First, they said, it has geographic cohesion. It's part of the so-called driftless region, an area of rolling hills and deep river valleys that the glaciers didn't reach in the last Ice Age. Valley-dwellers everywhere seem to form a sort of community, coupled with a coolness to the outside world, and this sense of community exists here. (The driftless region extends further south into northwestern Illinois, around Galena: I asked why this Illinois segment didn't belong but got no good answer.)
In short, the people in the region feel comfortable with each other and are used to daily mixing. Making it official by creating the Region, is building on what's already there.

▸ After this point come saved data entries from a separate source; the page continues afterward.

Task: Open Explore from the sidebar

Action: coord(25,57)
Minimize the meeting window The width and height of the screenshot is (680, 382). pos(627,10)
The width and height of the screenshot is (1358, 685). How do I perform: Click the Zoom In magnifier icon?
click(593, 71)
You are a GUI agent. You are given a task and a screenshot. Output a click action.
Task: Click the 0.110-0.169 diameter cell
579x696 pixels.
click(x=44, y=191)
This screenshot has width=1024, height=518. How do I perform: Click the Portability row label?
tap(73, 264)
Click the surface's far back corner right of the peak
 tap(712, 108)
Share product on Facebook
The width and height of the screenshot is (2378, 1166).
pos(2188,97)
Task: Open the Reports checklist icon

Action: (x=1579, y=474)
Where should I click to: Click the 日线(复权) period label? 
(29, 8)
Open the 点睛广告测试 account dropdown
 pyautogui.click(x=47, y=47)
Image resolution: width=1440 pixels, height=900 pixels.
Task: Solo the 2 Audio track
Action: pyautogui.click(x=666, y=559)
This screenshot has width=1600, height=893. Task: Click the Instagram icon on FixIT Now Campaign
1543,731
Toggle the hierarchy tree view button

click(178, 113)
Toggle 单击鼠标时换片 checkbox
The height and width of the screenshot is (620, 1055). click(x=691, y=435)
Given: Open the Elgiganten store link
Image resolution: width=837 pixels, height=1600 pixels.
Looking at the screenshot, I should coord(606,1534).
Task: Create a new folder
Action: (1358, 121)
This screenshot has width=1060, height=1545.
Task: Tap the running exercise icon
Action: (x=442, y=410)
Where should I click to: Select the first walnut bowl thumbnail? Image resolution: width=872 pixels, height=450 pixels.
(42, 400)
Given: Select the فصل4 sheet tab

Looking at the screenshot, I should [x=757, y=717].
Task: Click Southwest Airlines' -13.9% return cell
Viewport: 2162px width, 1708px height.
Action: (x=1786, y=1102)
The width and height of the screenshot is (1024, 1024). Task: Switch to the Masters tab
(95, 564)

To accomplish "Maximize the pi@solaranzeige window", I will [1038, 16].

Second, there seems to be a traditional social cohesion. In some places, like the Quad Cities further south, a big river like the Mississippi can be an almost unbridgeable divide. Not here. Residents of the 7 Rivers Region say they cross the river all the time to shop, work, go to school, eat out. If the Mississippi here is stupendous geographically, it seems to be no big deal socially.
Third, there's an economic cohesion. People in the region have always done business together. The region shares many of the same industries and a similar agricultural base, with the river as a connecting link. If some of the original heavy industry has gone away, it has been replaced, especially by health-related companies. I was told that there's still a good deal of rivalry between LaCrosse and Winona, but nothing so crippling as, say, the rivalry between Davenport in Iowa and Rock Island/Moline on the Illinois side.
Fourth, it's a prosperous area, which helps a lot. It's much easier to cooperate and share when there's enough to go around. Even in these recession days, the unemployment rate there is 5.5 percent, about half the national average. Downtowns appear solid, and the center of LaCrosse has evolved into a first-rate entertainment area.
The region already has much of what a healthy region needs and is anxious to build on it. It's about halfway between the Twin Cities and Madison. It lies astride I-90, which cuts across southern Minnesota, and seems to have more affinity with Rochester than with Minneapolis. More important, it has good educational assets -- a University of Wisconsin branch in LaCrosse, a University of Minnesota branch called Winona State, a good private university called Viterbo, technical and community colleges. The schools already collaborate with businesses, to produce the workers that these businesses need. I heard that they probably should collaborate more with each other: there seems to be some overlap and duplication in mission and teaching. It has a flourishing arts scene and some good restaurants.
Like everywhere else, the region needs to keep its best young people, hold on to the graduates of its schools and draw in smart and creative people from outside. In an era when young people are flocking to the big cities like Minneapolis, this is a challenge for more isolated and smaller communities. The 7 Rivers Region has great scenery, which helps, and good schools and growing companies. What it needs now is more good jobs -- jobs that require two-year or four-year college educations, and this is what the organizers of the Region are promoting.
I was there for a conference that brought together government officials, planners, economic development activists and -- unusual for this kind of meeting -- business people. Too often, business people shun this kind of regional or promotional work. In a global era, regions need the active involvement of business people, who usually have a clearer idea of what the global economy demands.
Those state and county lines aren't going to go away. But the Region seems anxious to increase joint marketing, support entrepreneuralism at home and firm up links between businesses and schools.
I suggested to them that they expand their region, to hook onto the assets in booming Dubuque, to the south, in Rochester to the west, and in Madison to the east. That's quite a stretch. In the cantankerous Midwest, getting 17 counties working together is already a feat. Extending the reach to Rochester or Madison may have to wait a while.